In fact, in the 2006 Halifax ruling, concerning again the VAT Directive77, the ECJ
spelt out for the first time78 the definition of the concept of abuse in the taxation field.
A British banking company, who was able to recover less than 5% of its input VAT,
needed to construct call centres in different sites. Following the advice of its tax
advisers, the company had entered into an overall set of agreements involving several
transactions as between companies belonging to its own group. As a result of these
arrangements, it had managed to entirely deduct the VAT paid on invoices received
from its suppliers for construction works.
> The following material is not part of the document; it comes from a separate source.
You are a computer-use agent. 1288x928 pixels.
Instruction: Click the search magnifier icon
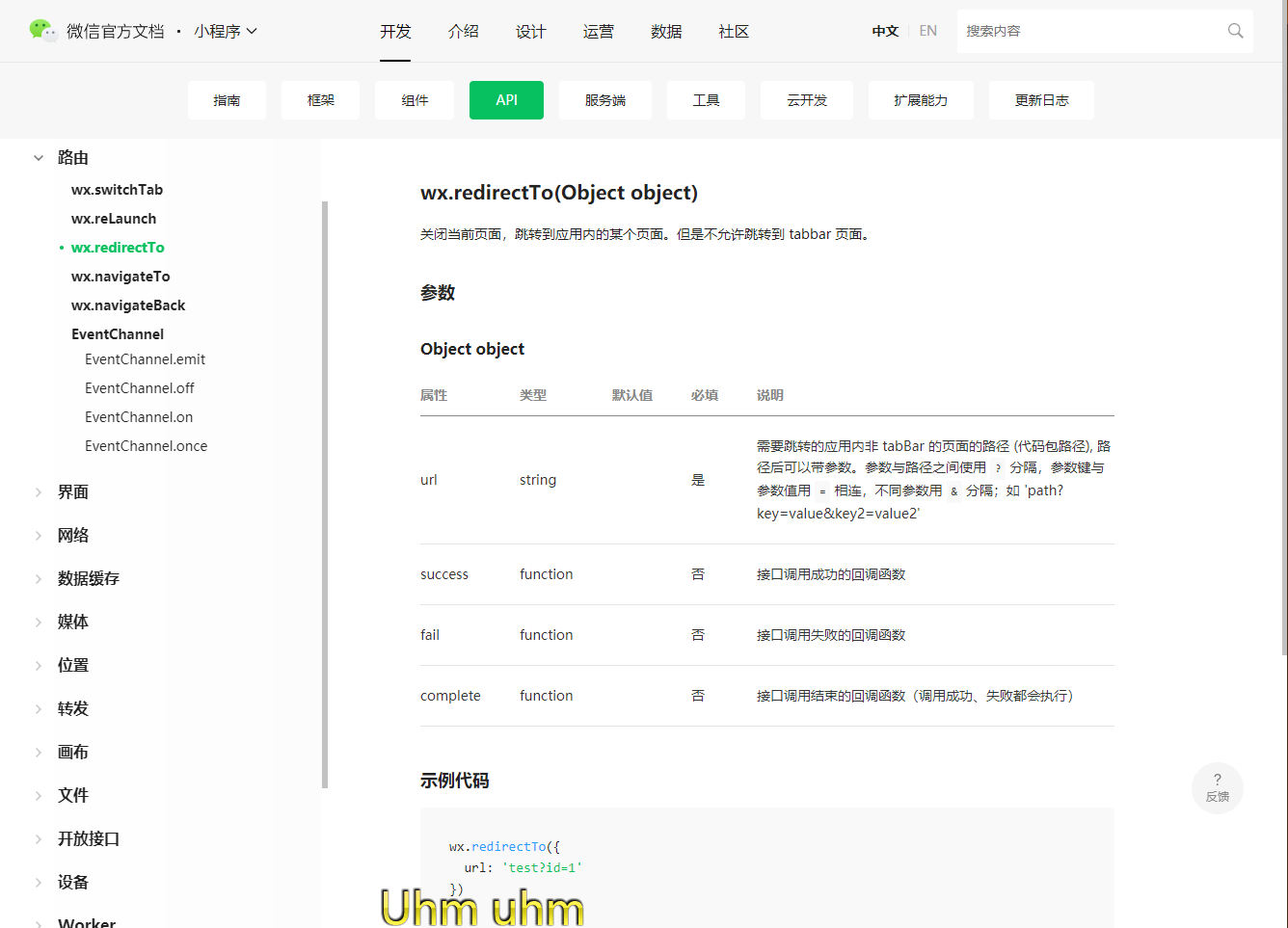[x=1235, y=31]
The ECJ was essentially asked two
questions, closely interconnected with each other: a) whether transactions carried out
by each participator with the intention solely of obtaining a tax advantage and which
have no independent business purpose qualify for VAT purposes as supplies made by
or to the participants in the course of their economic activities; b) whether the doctrine
of abuse of rights as developed by the ECJ case-law prevented the company from
recovering the input VAT.
The ECJ, in light of the wording of the VAT Directive and of its previous case-law
– in which, by analysing the definitions of “taxable person” and “economic
activities”, it had found that these terms are objective in nature and apply without
regard to the purpose or results of the transactions concerned – gave a positive
response to the first question. Specifically, it stated that the transactions at issue
constituted supplies of goods and an economic activity within the meaning of the
VAT Directive, provided they satisfy the objective criteria on which those concepts
are based. This applies – the ECJ specified – even if they are carried out with the sole
aim of obtaining a tax advantage, without any other economic objective79.
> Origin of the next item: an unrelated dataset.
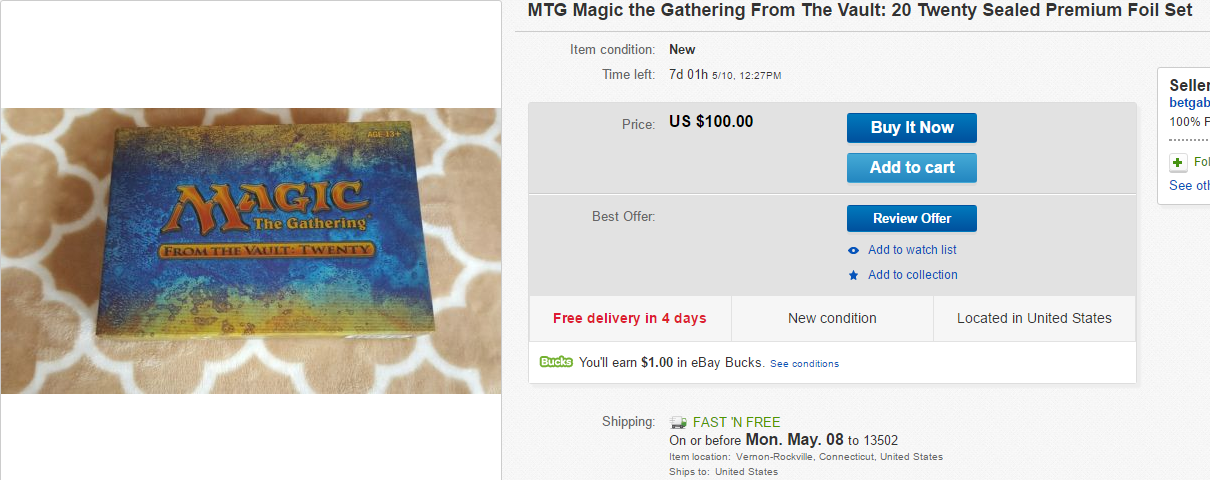Click the New condition info cell
The height and width of the screenshot is (480, 1210).
click(x=832, y=318)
Nonetheless, the fact that the transactions may constitute supplies under the terms
of the VAT Directive even if they are carried out with the sole aim of obtaining a tax
advantage does not mean – as the ECJ specified in answering the second question –
that EU legislation can cover abusive practices. In particular, the ECJ, after recalling
its settled case-law whereby the application of EU legislation cannot be extended to
cover abusive practices, i.e. to transactions carried out not in the context of normal

75
Ibid, para. 78
76
Ibid, para. 79
77
Case C-255/02 Halifax [2006] ECR I-1609,
78
As this ruling preceded Cadbury Schweppes (retro, part 3) and was referred to by the ECJ in
Cadbury Schweppes, together with Emsland-Starke, when specifying the subjective and objective
elements that must exist for a wholly artificial arrangement to be found: Case C-196/04, Cadbury
Schweppes, cit., para. 64.
79
Case C-255/02 Halifax, cit.., para. 60
commercial transactions but only for the purpose of wrongfully obtaining advantages
provided for by EU law80, found that the principle of prohibiting abusive practices
also applies to the sphere of VAT81.
With this premise, the ECJ moved from its previous case-law in the VAT area,
according to which a traders‟ choice between exempt transactions and taxable
transactions may be based on a range of factors, including tax considerations, to agree
with the A.G. that taxpayers may choose to structure their business so as to limit their
tax liability82. However, the ECJ followed this line of reasoning for highlighting the
difference between an acceptable limitation of tax liabilities and an abusive practice,
and for identifying, on the basis of Emsland-Starke, the concept of abuse applicable in
the VAT field too. In this respect, the ECJ specified that two conditions must exist for
the abuse to be found: a) first, the transactions concerned, despite formal application
of the conditions laid down by the relevant provisions of the VAT Directive and its
national implementing legislation, result in the accrual of a tax advantage the grant of
which would be contrary to the purpose of those provisions; b) second, objective
factors must show that the essential aim of the transactions concerned is to obtain a
tax advantage83. Whereas the element sub a) impliedly presupposes the subjective
element, i.e. the intention of obtaining the tax advantage, the element sub b) is the
objective factor that was already pointed out, in a different wording, in Emsland-
Starke (“despite formal observance,…..the purpose has not been achieved)84.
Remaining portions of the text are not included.